Marketing: Pricing: How Low Can You Go?

Come on down, the price is right. But there is more to marketing a successful product than setting a low price. Annie Gurton reports

For professional marketers, price is a weapon. It can be as effective as a sniper?s rifle if it is used properly, but all too often it is used like a blunderbuss.

Price is one of the cornerstones of marketing, along with product, promotion and place. Collectively they are known as the Four Ps, and constitute what is known as the marketing mix. Get that mix right, so the theory goes, and you will deliver your product or service to the customer with the optimum balance of cost and availability. Get it wrong and your product is history.

For resellers and dealers that just sell product without services, price is a fairly straightforward figure, often decided by suppliers. But for anyone adding value and engaging in long-term relationships with customers, price is a delicate combination of recommended hardware and software prices, fixed costs and value-added services. Service pricing is more complex than product pricing, but still subject to the vagaries of the market and other forces.

Pricing strategies are usually developed using a combination of four main considerations: what it costs to produce the product or service; the amount that customers are prepared to pay for it; the price that competitors are charging; and the pricing constraints that may be imposed by outside agencies.

In IT marketing there is also a unique consideration which is also a potential sales tool: the price of ownership or the long-term cost. This can have a considerable bearing on the initial or list price of both product and service. Several vendors, such as Tandem, Compaq, Kyocera and IBM?s AS/400 division, make a big deal out of cost of ownership, and it is something which resellers and dealers are increasingly latching on to as an argument for higher-than-average initial prices.

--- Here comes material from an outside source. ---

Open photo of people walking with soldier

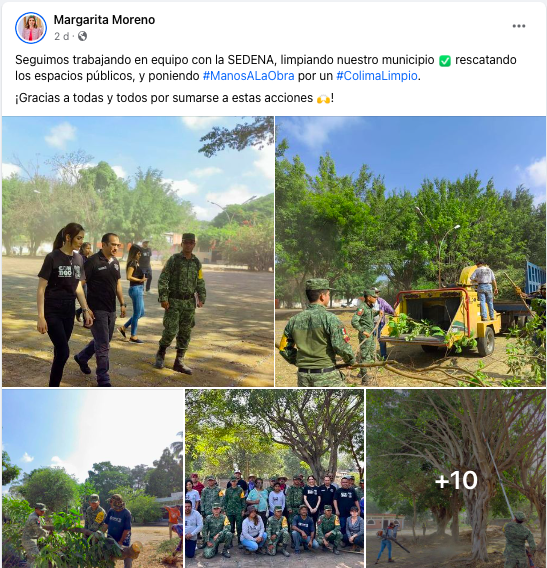pyautogui.click(x=138, y=251)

For resellers and integrators, every quotation is likely to be different. For this reason a simple cost-plus pricing model is most often used, because it can be reckoned by junior sales staff using standard cost units for the elements required to complete the job at a predetermined profit margin.

When a contract is being drawn up for a combination of product plus service or service only, it may stipulate that the final price will be based partly on costs, which may vary. Thus the customer may agree to an amount per hour for consultancy or technical support, plus the cost of any products which are supplied. The standard rule-of-thumb ratio is that a person who costs the reseller #200 a day should be charged out at #500 a day to make them pay for themselves.

But Rob Wirszycz, director general of the Computer Software & Services Association (CSSA), says cost-plus pricing is not the best for value-added services. ?Cost-plus is crude and does not give the optimum price, which has to be the best value for customer and the best margin for the supplier.?

He says that the resellers? objective must be to define the value which is being delivered and look at it in the context of the market, to arrive at the best price for all parties.

?It is easily possible to give a too-good service for too little money,? he says, ?which results in the reseller business not making enough margin. Then they try to cut back on the service to try to improve their margins. Obviously, that is not a good path to follow.?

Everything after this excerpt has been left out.